— To do —
Print, word for word, the lines of the dataset excerpt below, from the first line through the line containing "Action: pos(493,249)".

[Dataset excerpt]

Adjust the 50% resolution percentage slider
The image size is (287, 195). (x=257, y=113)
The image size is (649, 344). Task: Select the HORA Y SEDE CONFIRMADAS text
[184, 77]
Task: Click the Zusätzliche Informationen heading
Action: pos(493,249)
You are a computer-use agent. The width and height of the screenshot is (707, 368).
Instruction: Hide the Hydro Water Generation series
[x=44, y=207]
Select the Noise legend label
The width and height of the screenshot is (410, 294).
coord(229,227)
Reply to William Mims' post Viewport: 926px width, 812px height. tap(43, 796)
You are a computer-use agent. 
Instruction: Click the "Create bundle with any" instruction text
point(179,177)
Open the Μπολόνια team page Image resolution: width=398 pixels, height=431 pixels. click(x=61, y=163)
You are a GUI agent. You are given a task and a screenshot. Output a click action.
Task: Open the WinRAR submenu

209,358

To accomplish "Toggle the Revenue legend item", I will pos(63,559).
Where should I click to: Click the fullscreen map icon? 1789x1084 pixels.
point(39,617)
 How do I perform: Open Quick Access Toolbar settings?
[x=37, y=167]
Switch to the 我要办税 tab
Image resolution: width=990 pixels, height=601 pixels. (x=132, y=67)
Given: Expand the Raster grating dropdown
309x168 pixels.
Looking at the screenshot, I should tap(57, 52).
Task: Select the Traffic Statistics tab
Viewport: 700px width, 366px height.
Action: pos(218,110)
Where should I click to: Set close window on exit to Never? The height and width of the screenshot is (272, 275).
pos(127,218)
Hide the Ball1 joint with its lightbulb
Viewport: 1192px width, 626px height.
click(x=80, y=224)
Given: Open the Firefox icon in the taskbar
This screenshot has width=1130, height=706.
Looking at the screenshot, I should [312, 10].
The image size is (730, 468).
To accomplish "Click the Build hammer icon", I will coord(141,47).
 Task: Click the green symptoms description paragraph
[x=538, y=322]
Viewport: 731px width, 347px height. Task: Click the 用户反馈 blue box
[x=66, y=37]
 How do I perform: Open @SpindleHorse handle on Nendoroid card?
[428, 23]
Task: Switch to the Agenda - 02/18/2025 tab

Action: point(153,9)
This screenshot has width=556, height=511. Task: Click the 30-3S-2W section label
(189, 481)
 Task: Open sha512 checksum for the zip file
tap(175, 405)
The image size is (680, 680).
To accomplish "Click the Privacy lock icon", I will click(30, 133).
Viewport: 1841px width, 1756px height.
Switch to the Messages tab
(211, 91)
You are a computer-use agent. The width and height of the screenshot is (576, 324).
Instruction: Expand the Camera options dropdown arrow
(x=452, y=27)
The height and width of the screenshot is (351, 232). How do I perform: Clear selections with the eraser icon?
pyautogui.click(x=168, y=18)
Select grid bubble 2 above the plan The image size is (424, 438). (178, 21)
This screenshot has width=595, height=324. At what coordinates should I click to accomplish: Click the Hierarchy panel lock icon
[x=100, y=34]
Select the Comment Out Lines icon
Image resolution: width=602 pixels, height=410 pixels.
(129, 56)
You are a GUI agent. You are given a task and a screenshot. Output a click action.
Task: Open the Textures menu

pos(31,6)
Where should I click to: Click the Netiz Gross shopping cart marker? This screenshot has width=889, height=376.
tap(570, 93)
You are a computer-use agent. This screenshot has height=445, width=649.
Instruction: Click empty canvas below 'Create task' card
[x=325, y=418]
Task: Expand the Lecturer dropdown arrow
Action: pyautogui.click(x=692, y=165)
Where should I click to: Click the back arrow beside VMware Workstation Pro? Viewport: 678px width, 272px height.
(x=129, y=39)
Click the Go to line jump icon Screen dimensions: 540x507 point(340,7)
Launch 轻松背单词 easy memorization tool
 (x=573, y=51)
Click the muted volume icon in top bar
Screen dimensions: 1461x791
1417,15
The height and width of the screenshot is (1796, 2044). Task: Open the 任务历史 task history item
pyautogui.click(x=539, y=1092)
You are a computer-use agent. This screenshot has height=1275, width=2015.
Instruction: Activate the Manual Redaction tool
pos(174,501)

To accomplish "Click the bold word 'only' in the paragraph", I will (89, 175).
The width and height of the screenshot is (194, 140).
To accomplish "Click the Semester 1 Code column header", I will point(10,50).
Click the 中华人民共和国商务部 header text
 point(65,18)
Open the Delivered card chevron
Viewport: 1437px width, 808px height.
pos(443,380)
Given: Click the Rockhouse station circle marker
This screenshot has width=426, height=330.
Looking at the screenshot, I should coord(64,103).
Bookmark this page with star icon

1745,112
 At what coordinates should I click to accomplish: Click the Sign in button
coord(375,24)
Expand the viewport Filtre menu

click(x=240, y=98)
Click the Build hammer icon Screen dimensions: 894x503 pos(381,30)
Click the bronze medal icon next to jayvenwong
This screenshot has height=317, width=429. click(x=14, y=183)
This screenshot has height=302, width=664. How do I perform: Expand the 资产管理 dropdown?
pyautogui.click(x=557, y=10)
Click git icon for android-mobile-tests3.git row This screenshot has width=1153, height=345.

— Completed exercise —
Adjust the 50% resolution percentage slider
The image size is (287, 195). (x=257, y=113)
The image size is (649, 344). Task: Select the HORA Y SEDE CONFIRMADAS text
[184, 77]
Task: Click the Zusätzliche Informationen heading
Action: pos(493,249)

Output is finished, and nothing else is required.